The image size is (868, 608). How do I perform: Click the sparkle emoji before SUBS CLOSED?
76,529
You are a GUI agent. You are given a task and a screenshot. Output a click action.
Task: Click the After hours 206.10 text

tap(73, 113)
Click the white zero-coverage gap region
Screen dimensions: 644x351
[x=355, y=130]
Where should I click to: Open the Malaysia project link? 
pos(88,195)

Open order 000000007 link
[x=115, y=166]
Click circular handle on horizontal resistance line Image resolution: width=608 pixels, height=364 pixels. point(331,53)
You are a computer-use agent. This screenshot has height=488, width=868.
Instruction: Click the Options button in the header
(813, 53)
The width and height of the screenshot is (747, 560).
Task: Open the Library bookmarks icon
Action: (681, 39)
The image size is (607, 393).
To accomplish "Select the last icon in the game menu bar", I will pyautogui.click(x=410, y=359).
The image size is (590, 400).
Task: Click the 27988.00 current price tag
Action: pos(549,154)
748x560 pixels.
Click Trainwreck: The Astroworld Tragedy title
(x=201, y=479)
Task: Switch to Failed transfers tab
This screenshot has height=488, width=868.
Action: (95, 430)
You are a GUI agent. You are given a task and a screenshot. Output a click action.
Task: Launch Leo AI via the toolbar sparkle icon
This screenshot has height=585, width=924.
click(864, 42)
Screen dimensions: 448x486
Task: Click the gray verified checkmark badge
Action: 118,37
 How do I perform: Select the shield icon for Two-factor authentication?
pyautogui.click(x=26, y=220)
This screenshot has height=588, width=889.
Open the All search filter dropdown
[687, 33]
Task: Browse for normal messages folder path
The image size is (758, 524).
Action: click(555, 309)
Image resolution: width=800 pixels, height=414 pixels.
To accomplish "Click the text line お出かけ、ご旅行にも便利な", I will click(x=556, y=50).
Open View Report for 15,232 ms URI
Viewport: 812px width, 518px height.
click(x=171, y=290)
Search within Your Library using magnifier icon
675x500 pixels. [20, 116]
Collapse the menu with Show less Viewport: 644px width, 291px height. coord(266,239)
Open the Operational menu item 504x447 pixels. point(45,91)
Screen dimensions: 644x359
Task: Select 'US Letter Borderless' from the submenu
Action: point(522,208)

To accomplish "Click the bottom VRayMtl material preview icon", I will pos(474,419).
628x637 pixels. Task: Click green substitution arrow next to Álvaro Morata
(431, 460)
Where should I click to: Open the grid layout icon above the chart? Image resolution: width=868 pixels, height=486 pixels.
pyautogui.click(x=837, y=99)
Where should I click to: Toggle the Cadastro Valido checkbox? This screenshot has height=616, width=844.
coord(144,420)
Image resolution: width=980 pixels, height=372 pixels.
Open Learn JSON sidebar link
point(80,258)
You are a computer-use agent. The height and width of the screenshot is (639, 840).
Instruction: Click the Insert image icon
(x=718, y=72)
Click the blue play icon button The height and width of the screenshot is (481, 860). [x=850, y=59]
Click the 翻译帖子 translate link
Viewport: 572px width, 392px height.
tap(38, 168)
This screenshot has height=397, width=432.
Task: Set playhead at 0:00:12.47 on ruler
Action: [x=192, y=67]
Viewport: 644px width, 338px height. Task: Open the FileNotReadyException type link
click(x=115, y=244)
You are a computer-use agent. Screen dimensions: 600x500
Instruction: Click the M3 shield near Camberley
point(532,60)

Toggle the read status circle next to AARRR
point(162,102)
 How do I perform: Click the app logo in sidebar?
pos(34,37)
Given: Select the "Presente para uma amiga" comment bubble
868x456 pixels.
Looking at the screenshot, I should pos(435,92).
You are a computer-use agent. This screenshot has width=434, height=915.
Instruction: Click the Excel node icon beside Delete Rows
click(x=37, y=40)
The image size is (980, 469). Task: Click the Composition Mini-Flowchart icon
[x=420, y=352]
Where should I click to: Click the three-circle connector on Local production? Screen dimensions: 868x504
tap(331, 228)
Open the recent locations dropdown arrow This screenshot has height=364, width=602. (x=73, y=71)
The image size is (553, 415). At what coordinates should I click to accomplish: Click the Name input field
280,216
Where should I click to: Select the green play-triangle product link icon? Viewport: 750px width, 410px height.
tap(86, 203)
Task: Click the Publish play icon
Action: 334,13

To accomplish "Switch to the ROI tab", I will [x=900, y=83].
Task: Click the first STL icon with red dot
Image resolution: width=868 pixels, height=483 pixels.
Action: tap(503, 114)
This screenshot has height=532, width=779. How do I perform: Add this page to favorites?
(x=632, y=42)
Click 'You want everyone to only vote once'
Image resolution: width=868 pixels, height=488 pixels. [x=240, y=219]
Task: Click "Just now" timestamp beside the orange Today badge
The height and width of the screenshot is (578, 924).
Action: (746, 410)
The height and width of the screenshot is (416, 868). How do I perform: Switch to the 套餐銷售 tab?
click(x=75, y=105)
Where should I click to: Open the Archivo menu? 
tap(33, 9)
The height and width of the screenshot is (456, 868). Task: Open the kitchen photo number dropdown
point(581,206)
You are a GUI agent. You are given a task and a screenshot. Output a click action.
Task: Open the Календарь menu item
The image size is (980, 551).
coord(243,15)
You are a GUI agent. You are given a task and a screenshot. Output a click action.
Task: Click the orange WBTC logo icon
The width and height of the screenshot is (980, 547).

_Problem to work on_
Whatever else the listing above holds, retype exactly only the lines from the one containing "Where should I click to: Open the Malaysia" to the one containing "agent. This screenshot has height=488, width=868.", both ends kept.

_Answer space_
Where should I click to: Open the Malaysia project link? 
pos(88,195)

Open order 000000007 link
[x=115, y=166]
Click circular handle on horizontal resistance line Image resolution: width=608 pixels, height=364 pixels. point(331,53)
You are a computer-use agent. This screenshot has height=488, width=868.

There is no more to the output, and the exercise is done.